En la ingeniería de fluidos, ya sea en la infraestructura hidráulica de edificaciones o en redes de distribución industrial, la eficiencia en las derivaciones es un factor determinante para la rentabilidad de un proyecto. Tradicionalmente, la alimentación de estos sistemas depende de una tubería principal o «madre» de gran diámetro, desde la cual se despliegan líneas secundarias de menor calibre.
El método convencional para realizar estas conexiones secundarias consiste en seccionar por completo la tubería matriz para intercalar una «T» de reducción. Sin embargo, este procedimiento tradicional arrastra una serie de ineficiencias operativas que incrementan drásticamente las horas de trabajo y los costos asociados.
El impacto económico del método tradicional (Instalación de «T»)
Para comprender el origen de los sobrecostos en las derivaciones convencionales, es necesario analizar el impacto técnico de sus etapas:
Interrupción total del suministro: Realizar un corte transversal completo exige detener el flujo del fluido de forma absoluta para evitar derrames. En el entorno industrial, esto se traduce directamente en paradas de producción no programadas.
Necesidad de refrentado mecánico: Dado que los cortes en tuberías de gran diámetro suelen ejecutarse de forma manual, las superficies frontales no quedan perfectamente planas. Esto obliga a realizar un proceso de refrentado adicional para eliminar rebabas y asegurar la perpendicularidad antes de soldar.

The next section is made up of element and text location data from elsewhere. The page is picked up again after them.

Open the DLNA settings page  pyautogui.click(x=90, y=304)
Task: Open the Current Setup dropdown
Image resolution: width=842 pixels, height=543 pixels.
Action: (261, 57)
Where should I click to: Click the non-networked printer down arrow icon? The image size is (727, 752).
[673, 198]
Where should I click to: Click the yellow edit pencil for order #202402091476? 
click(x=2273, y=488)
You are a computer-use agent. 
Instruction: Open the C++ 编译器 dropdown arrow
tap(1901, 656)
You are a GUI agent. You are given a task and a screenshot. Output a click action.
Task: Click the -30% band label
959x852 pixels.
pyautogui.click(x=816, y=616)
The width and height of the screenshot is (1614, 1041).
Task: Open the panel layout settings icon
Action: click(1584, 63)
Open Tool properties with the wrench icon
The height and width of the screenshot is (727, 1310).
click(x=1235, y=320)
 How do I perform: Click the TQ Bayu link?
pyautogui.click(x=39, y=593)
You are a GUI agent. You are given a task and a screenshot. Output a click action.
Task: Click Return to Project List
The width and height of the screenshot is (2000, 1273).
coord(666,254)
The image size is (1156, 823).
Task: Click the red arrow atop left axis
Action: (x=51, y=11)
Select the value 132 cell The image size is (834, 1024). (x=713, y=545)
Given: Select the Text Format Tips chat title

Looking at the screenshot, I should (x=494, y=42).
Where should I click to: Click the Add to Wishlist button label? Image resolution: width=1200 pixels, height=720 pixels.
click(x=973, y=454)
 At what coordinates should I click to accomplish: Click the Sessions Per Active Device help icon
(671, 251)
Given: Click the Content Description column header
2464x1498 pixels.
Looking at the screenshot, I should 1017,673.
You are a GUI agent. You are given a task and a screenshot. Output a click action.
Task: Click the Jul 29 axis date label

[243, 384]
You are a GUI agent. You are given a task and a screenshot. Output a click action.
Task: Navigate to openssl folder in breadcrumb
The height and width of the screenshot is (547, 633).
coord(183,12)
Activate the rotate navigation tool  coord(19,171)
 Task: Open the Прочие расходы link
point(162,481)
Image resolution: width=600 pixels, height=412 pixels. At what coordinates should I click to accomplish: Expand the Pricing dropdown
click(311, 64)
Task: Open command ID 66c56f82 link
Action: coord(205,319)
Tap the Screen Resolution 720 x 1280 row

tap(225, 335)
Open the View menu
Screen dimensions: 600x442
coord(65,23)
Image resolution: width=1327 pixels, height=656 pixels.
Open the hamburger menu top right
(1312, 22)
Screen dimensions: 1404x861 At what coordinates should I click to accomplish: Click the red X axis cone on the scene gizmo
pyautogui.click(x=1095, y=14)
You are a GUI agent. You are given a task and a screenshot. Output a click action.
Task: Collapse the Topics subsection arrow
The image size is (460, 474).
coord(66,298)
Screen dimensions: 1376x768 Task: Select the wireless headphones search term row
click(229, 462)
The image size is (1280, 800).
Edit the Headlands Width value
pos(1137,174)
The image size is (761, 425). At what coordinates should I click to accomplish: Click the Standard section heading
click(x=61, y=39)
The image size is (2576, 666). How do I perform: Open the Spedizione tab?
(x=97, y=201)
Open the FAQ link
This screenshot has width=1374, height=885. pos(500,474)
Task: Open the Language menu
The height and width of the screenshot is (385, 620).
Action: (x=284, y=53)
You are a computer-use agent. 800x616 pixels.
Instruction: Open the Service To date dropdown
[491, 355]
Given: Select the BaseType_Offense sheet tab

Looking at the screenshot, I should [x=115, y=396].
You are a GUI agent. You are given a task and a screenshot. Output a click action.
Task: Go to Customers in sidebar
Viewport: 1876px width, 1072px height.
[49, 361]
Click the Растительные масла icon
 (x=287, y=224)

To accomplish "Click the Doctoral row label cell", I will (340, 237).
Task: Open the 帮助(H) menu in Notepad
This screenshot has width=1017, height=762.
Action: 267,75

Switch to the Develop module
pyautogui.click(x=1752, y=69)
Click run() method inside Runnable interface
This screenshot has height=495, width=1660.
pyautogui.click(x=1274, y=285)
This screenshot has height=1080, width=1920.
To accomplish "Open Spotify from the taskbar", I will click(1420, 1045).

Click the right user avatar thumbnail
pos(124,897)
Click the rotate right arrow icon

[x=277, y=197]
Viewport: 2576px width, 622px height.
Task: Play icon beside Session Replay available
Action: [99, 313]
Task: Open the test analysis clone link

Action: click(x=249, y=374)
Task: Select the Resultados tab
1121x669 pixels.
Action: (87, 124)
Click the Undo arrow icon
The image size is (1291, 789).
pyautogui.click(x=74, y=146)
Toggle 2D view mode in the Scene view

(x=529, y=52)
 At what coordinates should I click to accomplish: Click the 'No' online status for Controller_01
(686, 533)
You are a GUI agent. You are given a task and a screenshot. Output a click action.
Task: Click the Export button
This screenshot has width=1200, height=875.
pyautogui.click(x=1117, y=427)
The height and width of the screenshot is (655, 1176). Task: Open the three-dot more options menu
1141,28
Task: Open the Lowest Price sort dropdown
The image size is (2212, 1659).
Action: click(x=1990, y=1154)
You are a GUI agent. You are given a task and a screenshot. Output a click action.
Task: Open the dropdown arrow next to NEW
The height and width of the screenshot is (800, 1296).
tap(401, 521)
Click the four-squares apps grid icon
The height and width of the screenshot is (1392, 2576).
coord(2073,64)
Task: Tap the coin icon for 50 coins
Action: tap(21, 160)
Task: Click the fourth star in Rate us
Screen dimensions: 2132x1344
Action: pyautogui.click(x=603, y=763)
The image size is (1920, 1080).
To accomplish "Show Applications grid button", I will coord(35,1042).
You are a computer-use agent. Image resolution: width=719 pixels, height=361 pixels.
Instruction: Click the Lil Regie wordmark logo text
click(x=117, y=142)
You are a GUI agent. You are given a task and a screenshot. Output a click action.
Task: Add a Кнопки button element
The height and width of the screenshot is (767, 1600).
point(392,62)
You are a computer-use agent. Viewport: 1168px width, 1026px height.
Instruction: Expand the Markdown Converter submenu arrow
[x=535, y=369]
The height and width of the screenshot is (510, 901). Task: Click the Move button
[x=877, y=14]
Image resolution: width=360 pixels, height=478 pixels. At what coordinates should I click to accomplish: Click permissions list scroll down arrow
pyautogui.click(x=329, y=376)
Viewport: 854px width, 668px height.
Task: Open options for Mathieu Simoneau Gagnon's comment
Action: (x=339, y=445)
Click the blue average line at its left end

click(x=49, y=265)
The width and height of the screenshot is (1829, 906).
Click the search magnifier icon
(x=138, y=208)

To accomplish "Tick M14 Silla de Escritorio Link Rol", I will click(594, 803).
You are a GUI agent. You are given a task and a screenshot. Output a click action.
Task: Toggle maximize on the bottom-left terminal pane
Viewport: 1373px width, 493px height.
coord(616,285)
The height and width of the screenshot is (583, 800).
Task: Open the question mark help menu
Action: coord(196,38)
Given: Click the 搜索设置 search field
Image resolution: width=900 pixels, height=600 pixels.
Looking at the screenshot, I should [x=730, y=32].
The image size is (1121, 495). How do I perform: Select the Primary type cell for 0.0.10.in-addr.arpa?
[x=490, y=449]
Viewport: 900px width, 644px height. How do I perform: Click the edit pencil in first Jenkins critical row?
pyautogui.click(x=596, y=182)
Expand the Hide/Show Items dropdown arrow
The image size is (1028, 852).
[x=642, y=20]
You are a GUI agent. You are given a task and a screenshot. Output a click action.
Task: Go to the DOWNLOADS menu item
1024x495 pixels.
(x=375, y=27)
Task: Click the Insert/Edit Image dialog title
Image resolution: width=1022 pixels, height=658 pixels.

Tiempos prolongados de montaje y secado: Previo a la fusión de la pieza en «T», la zona de unión debe secarse meticulosamente. Si se opta por la termofusión convencional para fijar el accesorio, los tiempos de alineación, calentamiento y enfriamiento extienden significativamente la jornada laboral.
En definitiva, el método tradicional demanda un uso intensivo de mano de obra y extensas ventanas de tiempo, elevando el costo total de la obra.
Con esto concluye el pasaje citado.